Together with a small team, Robbie created and maintains the PDB-REDO framework (pdb-redo.eu) that addresses that question with new tools for model building, refinement, and validation.

Weblinks: https://www.nki.nl/people/joosten-robbie/ 

I develop and implement computational methods for macromolecular biology for over 10 years. For the last 6 years I contribute to cctbx library and Phenix software suite. The most recent development is Rama-Z score performed in close collaboration with PDB-REDO team. This is essential validation metric especially for lower resolution models when Ramachandran restraints are often present during refinement. I have also developed tools and restraints for secondary structure both proteins and nucleic acids. I have introduced new type of geometrical restraints – parallelity used to handle stacking interactions in nucleic acids. Apart from that I oversee other lower-resolution restraints in Phenix such as NCS, Ramachandran, Reference model and others.

Weblinks: https://biosciences.lbl.gov/profiles/oleg-sobolev/

Agnel has a PhD in structural bioinformatics and has been working on computational methods for cryoEM for about 8 years. He did a postdoc at Birkbeck College on computational methods for fitting and validation of atomic models. He is currently at STFC working with CCP-EM on aspects of cryo-EM model validation.

Weblinks: https://www.scd.stfc.ac.uk/Pages/Agnel-Praveen-Joseph.aspx 

Dr Krissinel leads the Core Group of CCP4, which is responsible for the maintenance, development and distribution of the CCP4 Software Suite in protein crystallography. In 2000-2009, Dr Krissinel worked in the PDBe (former Macromolecular Structure Database, MSD) at the European Bioinformatics Institute, UK, where he became known to the structural biology community for his works in the field of protein-protein interactions (PPI) and protein structure analysis. His software for the PPI and oligomeric state analysis and prediction (PISA), and protein structure alignment (SSM/Gesamt) are widely used and regarded as de-facto standard tools in the field. Before his career in structural bioinformatics and crystallography, Dr Krissinel worked on the theory of time-resolved diffusion and spin control in radical reactions, quantum kinetics (1997-2000 Humboldt Fellow, University of Konstanz, Germany, 1989-1995 Russian Academy of Sciences), and molecular dynamics of metallic alloy microclusters (1995-1997 Argonne National Laboratory, USA).

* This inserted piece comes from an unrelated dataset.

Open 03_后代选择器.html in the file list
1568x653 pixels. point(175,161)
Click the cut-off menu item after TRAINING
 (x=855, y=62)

Weblinks: https://www.scd.stfc.ac.uk/Pages/Eugene-Krissinel.aspx

Dima Kozakov received an M.S. in Applied Mathematics and Physics  in Moscow Institute of Physics and Technology, and PhD in Biomedical Engineering at Boston University. Currently he is  Assistant Professor  in the Department  of Applied Mathematics  at Stony Brook University, Affiliate Member at Laufer Center for Physical and Quantitative Biology, and Affiliate Member at Institute of  Advance Computational Sciences. Before joining Stony Brook he held research faculty position  at Boston University.   Dr. Kozakov is interested  in method development for modeling of biological macromolecules , with emphasis on molecular interactions and drug design. Dr. Kozakov’s protein-protein  docking approach ClusPro  has been consistently the best automatic approach  in  worldwide blind protein docking   experiment CAPRI.  Currently ClusPro has more than 20000 users, and have run around 200,000 jobs in the last few years. His docking tools are licensed by Schrodinger, largest pharmaceutical software vendor in the world, and are used by multiple major pharma worldwide.  His research has been funded by the National Institute of Health (NIH), National Science Foundation (NSF), and Binational (US-Israel) Science Foundation (BSF).